Once the FDA had designated Cognilium as a “non-significant risk device,” the company returned to the IRB and received approval for its trial, which began in March 2021.
The double-blind placebo controlled clinical study saw “spectacular results,” Sverdlov said. Children aged 2 through 6 weregiven PBM therapy for eight weeks, coming to a clinician’s office twice a week, for 30 minutes at a time. Among the success stories: a two-year-old boy who was completely non-responsive began playing with toys, and interacting with other children and saying his first words. His therapist changed his classification to “alert” and his mother was able to put him into daycare and return to work.
“It changed her life,” Sverdlov said.
Leveraging New York State assets
Like most startups, JelikaLite has been challenged by both time and money. To date it has raised about $1 million but will need more to commercialize its product. Sverdlov and Steingold do not pay themselves salaries, and instead continue to work full time in their respective law and psychology practices.
“It is difficult to build a company and develop technology and figure out patents and regulatory pathways all on a part-time basis,” Sverdlov said.
Not that the partners have been alone in their endeavor. In addition to the Biosciences Accelerator, they have received mentoring from the Long Island Business Institute and participated in the Central New York Biotech Accelerator (CNYBAC) Medical Device Innovation Challenge. They also have a strong relationship with FuzeHub, which began when they entered, and won, the 2020 FuzeHub Commercialization Competition, receiving a $50,000 prize. FuzeHub then introduced the company to the Advanced Science Research Center (ASRC) Sensor CAT, a NYSTAR-funded Center of Advanced Technology at CUNY. Sensor CAT, in turn, connected JelikaLite to an industry partner that has helped it perfect its measurements and light dosages.
“FuzeHub introduced us to as many people in New York as they could,” Sverdlov said. “We had periodic calls and they would ask how they could help, and I would tell them and that’s what they did.”

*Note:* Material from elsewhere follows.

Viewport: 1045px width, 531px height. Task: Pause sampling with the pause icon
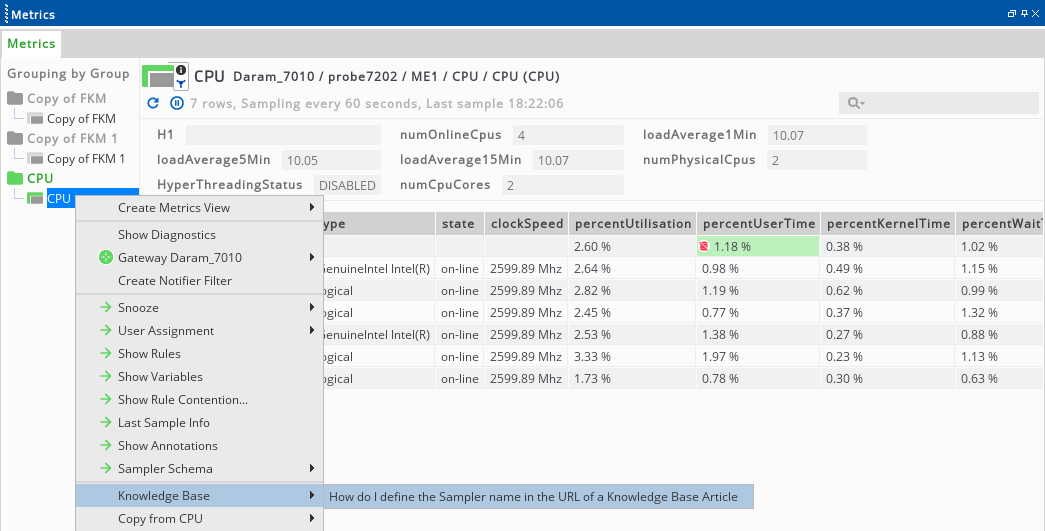point(177,103)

But Sverdlov said one of the biggest things FuzeHub did for JelikaLite was to feature it in a June 2021 podcast with Steve Melito.
“That gave us huge visibility,” she said. “That is how we were found by The BRAIN Foundation, a large nonprofit in California which invited us to present at their conference in December (2021). That gave us introductions to professors, key opinion leaders and other companies in the industry—and all of that came because Steve did a podcast with me.”
In January 2022, the FDA granted Cognilium its Breakthrough Device Designation, which is given to products that hold the potential for more effective treatment of a life-threatening or irreversibly debilitating human disease or condition.
With that key designation in hand, it submitted to the FDA the protocol for a second, larger clinical trial using an improved prototype. The results from that upcoming study will be used to get final FDA de-novo approval “so that we can get the device into the hands of the parents,” Sverdlov said.
Meanwhile, she is working on getting insurance reimbursement coverage for Cognilium device so parents of all means can have access to it. The ultimate goal is to make the device available to parents all over the world—many of whom have already called JelikaLite after hearing the results of the first study.
Although the focus has been on autism, Sverdlov said Cognilium has potential with other pediatric neurological disorders including anxiety, ADHD, depression, and sleep disorders.